We generally recommend therapy to prepare you for surgery. The better your knee functions prior to surgery, the quicker your recovery will be.

Do I need therapy after surgery?

Absolutely. Post op therapy begins in the first week after surgery. It is critical to regaining normal function of your knee. In most cases, the sooner you begin therapy, the sooner you will feel better.

Is there any special equipment I will need after surgery?
We utilize two devices post operatively that help you recover more readily.

  1. A CPM (Continuous Passive Motion) machine is a machine that helps you passively bend and straighten your knee. We normally have the machine delivered to your home prior to surgery, if possible, to teach you how to use it. In some cases, the machine is delivered to you at the hospital or surgical center the day of surgery. The machine should be comfortable and many patients fall asleep while using it. We normally start out the machine moving from 0° (the term we use to describe a straight knee) to approximately 60° angle, and advance it, as tolerated, approximately 10 degrees per day. The goal is to get the knee moving from 0° – 90° by day 7 from surgery.
  2. A cooling machine is optional, but the vast majority of our patients choose to get it. This machine is often provided the day of surgery if purchased during the pre operative visit. At the time of surgery, a cooling pad is placed over the knee dressings. Ice and water are placed in the provided cooler and the hose on the cooler attaches to the knee pad place on the knee. Once the hoses are connected, and the machine is plugged in to the electrical outlet (with the AC adapter provided), the pump circulates the cold water through the pad providing cooling to the knee and compression. This cooling and compression results in decreased pain and swelling. The machine can be used continuously if desired for the first few days as long as the dressing is left in place. If you remove the dressing, please make sure that the cooling pad is never in direct contact with the skin. There should always be a layer of protection such as gauze, a towel, a tube dressing or an ace bandage between your skin and the cooling pad.

If I haven’t received my equipment whom should I call?
If you haven’t received your equipment by the day before surgery, please call our office at 858-657-0000.

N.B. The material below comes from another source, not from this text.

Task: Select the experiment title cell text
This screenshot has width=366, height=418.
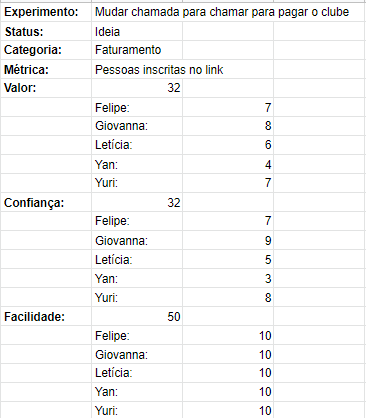Action: (222, 12)
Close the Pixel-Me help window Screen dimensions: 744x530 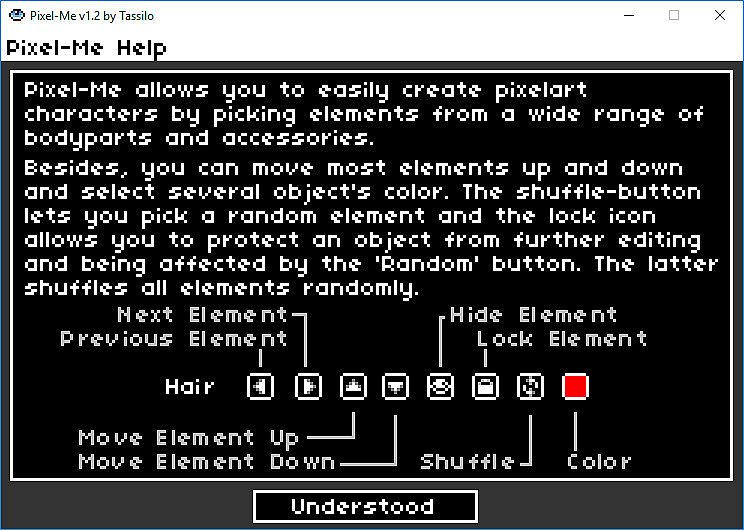pos(720,15)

If I have problem with the CPM machine, whom should I call?
The equipment provider we use is Recovery DME, (800) 214-8618.

Nutrition after surgery
It is important to understand that the pain medication usually causes nausea, loss of appetite and constipation. This fact, combined with the pain, make it difficult to eat for the first several days. It is recommended that you start with clear liquids and advance your diet slowly. Sometimes a nutritional shake such as Boost or Ensure can be helpful. A multivitamin is also suggested post surgery to help with healing, but keep in mind, vitamins can upset the stomach and are not recommended in the first few days after surgery.

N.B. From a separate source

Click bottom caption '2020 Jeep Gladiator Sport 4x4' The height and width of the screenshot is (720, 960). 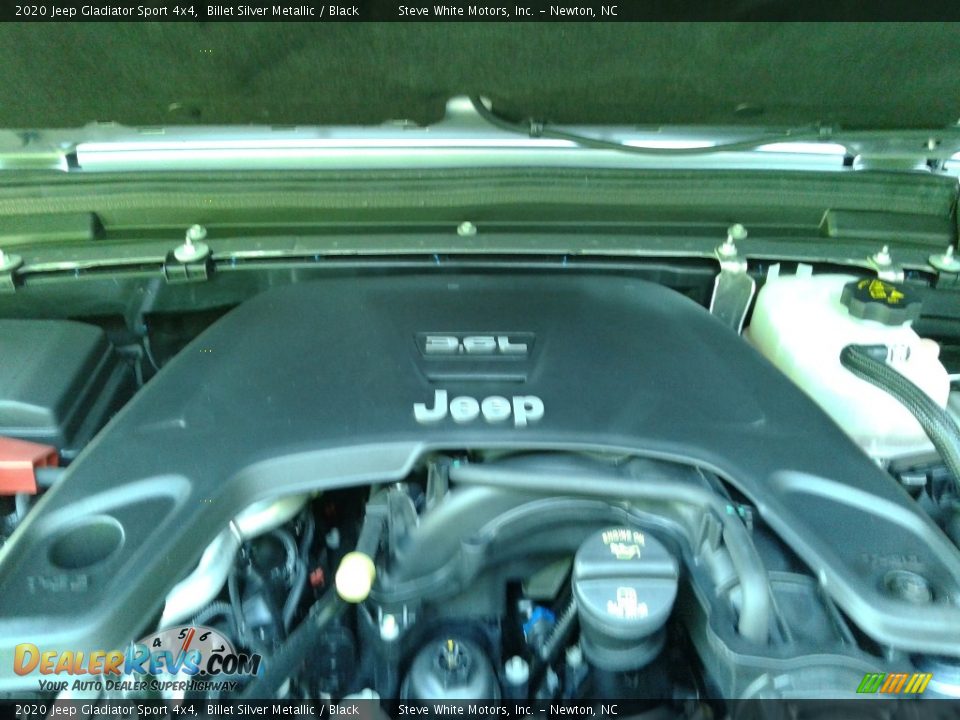point(105,710)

A special note about teenagers
Teens often become a little “blue” after ACL surgery. This could be due to the feeling “sinking in” that they really are injured and that it will take some time before they can do the things they are used to doing. It helps to have friends over to visit and for the parents to understand that this is common and most of the time passes within a few days.

What about Advil or Aleve after surgery?
There are some studies showing that medicines like Advil and Aleve may prevent healing. While there have been no human studies, and since these medicines have been used commonly after surgery for decades without any notable detrimental effects, it is probably fine to use them. However we prefer patients to utilize Tylenol to avoid any complications in the healing process.

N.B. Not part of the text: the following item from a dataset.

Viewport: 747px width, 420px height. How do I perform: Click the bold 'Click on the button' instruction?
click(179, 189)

What about Anti-inflammatories after surgery?
We don’t routinely use anti inflammatory medicine after surgery. A certain amount of swelling is normal and there is a potential (discussed above) that they may decrease healing. Remember, inflammation is part of the healing process and a certain amount of inflammation is necessary.

Do I need antibiotics after surgery?
The best time to get antibiotics is within one hour prior to surgery and these are given routinely. No antibiotic is routinely prescribed post operatively, unless necessary.